Figure 3 shows the averaged RMSE profiles for all the nominal flights in the test split with four TFT models trained to predict the speed of the aircraft. The time before touchdown on the x-axis is the forecast timesteps.
Three of these TFT models (TFT-1, TFT-2, TFT-3) correspond to the three different input feature combinations. For the sake of a benchmark comparison, we also included the performance of another TFT model that is trained to predict speed solely as a function of the previously observed 64 timesteps of speed. This single-variate TFT model can be thought of as an Autoregressive Integrated Moving Average (ARIMA) [
25] model. Notably, from
Figure 3, it can be observed that the ARIMA-like TFT model is the worst performer at each forecast timestep yielding higher forecast errors along the x-axis, which highlights that the TFT’s have learned patterns from the multivariate inputs. The mean value of the averaged RMSE profiles (along the whole forecast time-series) is 3.43 for the ARIMA-like TFT model, 3.13 for TFT-1, 3.06 for TFT-2, and 3.11 for TFT-3. Among the other TFT models, it can be observed that, except for the first 55 timesteps, the TFT-2 model, which is trained with a runway identifier, flight tracks, headwind, and crosswind, provided lower forecasting errors in comparison to the TFT-1 and TFT-3 models, indicating the importance of feature selection in model training.

(A data block)
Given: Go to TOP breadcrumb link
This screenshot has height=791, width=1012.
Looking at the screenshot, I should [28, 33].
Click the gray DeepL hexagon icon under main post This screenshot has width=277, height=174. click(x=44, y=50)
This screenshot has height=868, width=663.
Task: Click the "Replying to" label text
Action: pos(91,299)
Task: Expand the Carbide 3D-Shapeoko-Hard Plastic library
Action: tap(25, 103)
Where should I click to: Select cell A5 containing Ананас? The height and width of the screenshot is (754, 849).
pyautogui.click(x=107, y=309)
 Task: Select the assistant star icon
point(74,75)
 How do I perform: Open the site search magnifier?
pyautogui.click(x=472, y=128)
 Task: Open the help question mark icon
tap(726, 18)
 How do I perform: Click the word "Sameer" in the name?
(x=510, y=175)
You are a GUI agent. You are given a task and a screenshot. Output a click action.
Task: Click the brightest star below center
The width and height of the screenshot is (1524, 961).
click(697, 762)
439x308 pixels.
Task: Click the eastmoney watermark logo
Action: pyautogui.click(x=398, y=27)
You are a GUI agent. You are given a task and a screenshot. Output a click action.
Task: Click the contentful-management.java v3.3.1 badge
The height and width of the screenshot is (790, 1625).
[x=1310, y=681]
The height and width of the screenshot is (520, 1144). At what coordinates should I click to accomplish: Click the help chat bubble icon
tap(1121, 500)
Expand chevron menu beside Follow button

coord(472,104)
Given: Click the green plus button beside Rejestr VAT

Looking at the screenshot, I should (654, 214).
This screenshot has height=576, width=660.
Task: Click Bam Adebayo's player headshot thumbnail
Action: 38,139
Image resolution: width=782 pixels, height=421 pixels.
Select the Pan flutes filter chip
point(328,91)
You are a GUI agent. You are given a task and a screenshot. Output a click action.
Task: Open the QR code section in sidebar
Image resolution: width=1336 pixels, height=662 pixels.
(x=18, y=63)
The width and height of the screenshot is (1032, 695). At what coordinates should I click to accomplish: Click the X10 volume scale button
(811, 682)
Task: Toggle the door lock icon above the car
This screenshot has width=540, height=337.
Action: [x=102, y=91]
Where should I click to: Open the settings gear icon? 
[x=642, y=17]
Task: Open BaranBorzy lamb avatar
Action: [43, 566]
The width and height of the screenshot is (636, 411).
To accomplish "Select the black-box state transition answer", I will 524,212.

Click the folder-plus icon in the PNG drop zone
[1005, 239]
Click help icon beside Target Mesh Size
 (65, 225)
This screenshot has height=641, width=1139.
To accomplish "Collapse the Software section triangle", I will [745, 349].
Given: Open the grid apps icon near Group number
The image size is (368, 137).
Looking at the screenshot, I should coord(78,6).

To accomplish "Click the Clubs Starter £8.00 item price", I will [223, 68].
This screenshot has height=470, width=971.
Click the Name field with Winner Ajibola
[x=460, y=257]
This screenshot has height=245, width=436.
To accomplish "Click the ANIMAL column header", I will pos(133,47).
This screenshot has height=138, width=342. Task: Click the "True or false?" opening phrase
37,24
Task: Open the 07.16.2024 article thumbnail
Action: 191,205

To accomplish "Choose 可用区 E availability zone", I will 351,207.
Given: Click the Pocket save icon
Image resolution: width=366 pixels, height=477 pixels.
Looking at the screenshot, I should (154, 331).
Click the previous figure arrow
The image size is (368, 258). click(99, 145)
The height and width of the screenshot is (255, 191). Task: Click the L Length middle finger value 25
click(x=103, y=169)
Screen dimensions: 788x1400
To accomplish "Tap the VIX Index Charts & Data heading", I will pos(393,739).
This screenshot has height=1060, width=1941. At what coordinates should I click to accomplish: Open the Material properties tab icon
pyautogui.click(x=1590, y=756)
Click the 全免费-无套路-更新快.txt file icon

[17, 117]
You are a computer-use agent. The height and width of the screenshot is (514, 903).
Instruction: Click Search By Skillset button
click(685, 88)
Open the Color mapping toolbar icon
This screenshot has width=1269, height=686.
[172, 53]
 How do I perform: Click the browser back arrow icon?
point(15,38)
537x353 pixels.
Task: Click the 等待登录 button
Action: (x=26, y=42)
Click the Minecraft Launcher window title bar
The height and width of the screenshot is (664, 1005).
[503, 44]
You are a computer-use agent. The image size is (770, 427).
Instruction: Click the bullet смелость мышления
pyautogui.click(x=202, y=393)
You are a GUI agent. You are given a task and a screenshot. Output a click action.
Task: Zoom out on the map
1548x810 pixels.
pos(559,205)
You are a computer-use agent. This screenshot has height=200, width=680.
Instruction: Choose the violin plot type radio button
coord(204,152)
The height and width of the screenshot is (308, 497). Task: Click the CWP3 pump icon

:: Problem set ::
(A) Duplicate the text on TFT speed forecasting from "Figure 3 shows" up to and including "the forecast timesteps.".
(B) Rewrite the listing's lines from the line with "This screenshot has height=641, width=1139." up to and including the line with "I will 351,207.", replacing "To accomplish" with "To carry out" and changing nothing else. Return only those lines.

:: Task-by-task answers ::
(A)
Figure 3 shows the averaged RMSE profiles for all the nominal flights in the test split with four TFT models trained to predict the speed of the aircraft. The time before touchdown on the x-axis is the forecast timesteps.

(B)
This screenshot has height=641, width=1139.
To carry out "Collapse the Software section triangle", I will [745, 349].
Given: Open the grid apps icon near Group number
The image size is (368, 137).
Looking at the screenshot, I should coord(78,6).

To carry out "Click the Clubs Starter £8.00 item price", I will [223, 68].
This screenshot has height=470, width=971.
Click the Name field with Winner Ajibola
[x=460, y=257]
This screenshot has height=245, width=436.
To carry out "Click the ANIMAL column header", I will pos(133,47).
This screenshot has height=138, width=342. Task: Click the "True or false?" opening phrase
37,24
Task: Open the 07.16.2024 article thumbnail
Action: 191,205

To carry out "Choose 可用区 E availability zone", I will 351,207.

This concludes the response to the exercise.